Still no new public transport system


By Aileen Qaiser

THE state of public transportation in Islamabad and Rawalpindi has deteriorated since the franchised bus company, Varan, ceased operations in the twin cities in February this year under a Supreme Court order in October 2004.

For one thing, the spectacle of commuters travelling on the rooftops of the wagons and small coaches has become an increasingly common sight on the roads.

No doubt the view from the rooftop must be much more panoramic than from inside the crowded coaches. The travelogues of some adventurous backpack Western tourists describe rooftop travelling on buses in countries such as Nepal and Laos as the best way to sink in the rural scenic beauty.

But there is certainly a big difference between a one-time, adventurous, wind-beating-on-the-face travel on the roof of a bus in the rural areas of an exotic country, and the everyday commuting to and from school or office on the roof of a bus in the scorching heat of summer in the city. The latter is not only hazardous to life, but dangerous for health too because of the pollution and direct scorching rays of the sun.

At certain places in the capital, e.g., at Zero Point and Aabpara, the traffic police try to flag down these coaches with passengers on the rooftops, who scramble down reluctantly. But this police action has not been able to deter what appears to be a growing but dangerous trend.

The main reason for commuters — many of them students, casual labourers and even office workers — to resort to this practice risking death everyday is obviously the crowded coaches and the inadequacy of the existing public transport system to cater to the demand of commuters in the twin cities.

Apart from rooftop travel, two irritating nuisances which commuters in the twin cities have had to face increasingly in recent months are the non-completion of assigned routes by coaches/wagons and the arbitrary fare charges.

Instead of a single coach completing a particular assigned route and the commuter paying a one-time fare for the whole journey, some routes are being divided into as many as three sections run by three different coaches. In this manner, commuters have to pay more in terms of fare, apart from suffering the nuisance of waiting and boarding three coaches to reach their destination.

Last month, the capital’s transport authority in conjunction with the traffic police launched a campaign of “completing routes” in which the owners and drivers of coaches and wagons were warned that those found not completing their assigned routes would have their licences cancelled and those found plying coaches/wagons without permit would be dealt with severely.

The “completing routes” campaign notwithstanding, complaints by commuters persist, as evident in an official news agency report datelined 30 May in which it was reported that scuffles between transporters and passengers over this issue had become a daily occurrence.

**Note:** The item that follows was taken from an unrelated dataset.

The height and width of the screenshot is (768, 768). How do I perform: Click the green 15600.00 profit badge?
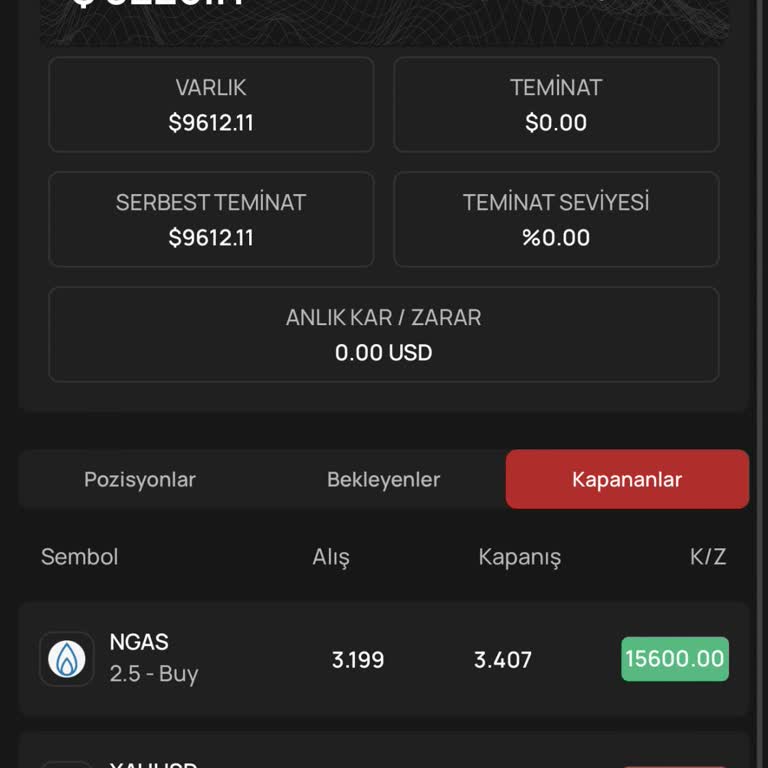[x=674, y=659]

Another problem of the existing transport service, comprising of wagons and coaches with cramped sitting arrangements, is that women and families would not want to travel on them, if they can help it at all.

The transport authorities of Islamabad and Rawalpindi have failed to deliver as far as public transport management in the twin cities is concerned. Non-completion of routes, arbitrary fare charges and rooftop travelling are certainly not the characteristics of a modern public transport system. And it is a shame that people working and living in the planned metropolitan of Islamabad have to make do with such a transport system in this modern day and age.

Despite the hyped controversy over the franchised bus company there was no doubt that the latter was providing the only semblance of a modern public transport service in the twin cities with its fleet of big white comfortable buses. If franchise per se was really the issue, the transport authorities should have made the necessary amends quickly, and then encourage and facilitate other similar modern bus companies to operate and run in the twin cities, thus providing a healthy competition to Varan.

Instead, however, the franchise controversy was allowed to deteriorate until the Supreme Court intervened in the matter. And when Varan ceased operations, neither any other private transporter or the transport authorities jumped at the opportunity to buy over Varan’s buses and run them in the twin cities.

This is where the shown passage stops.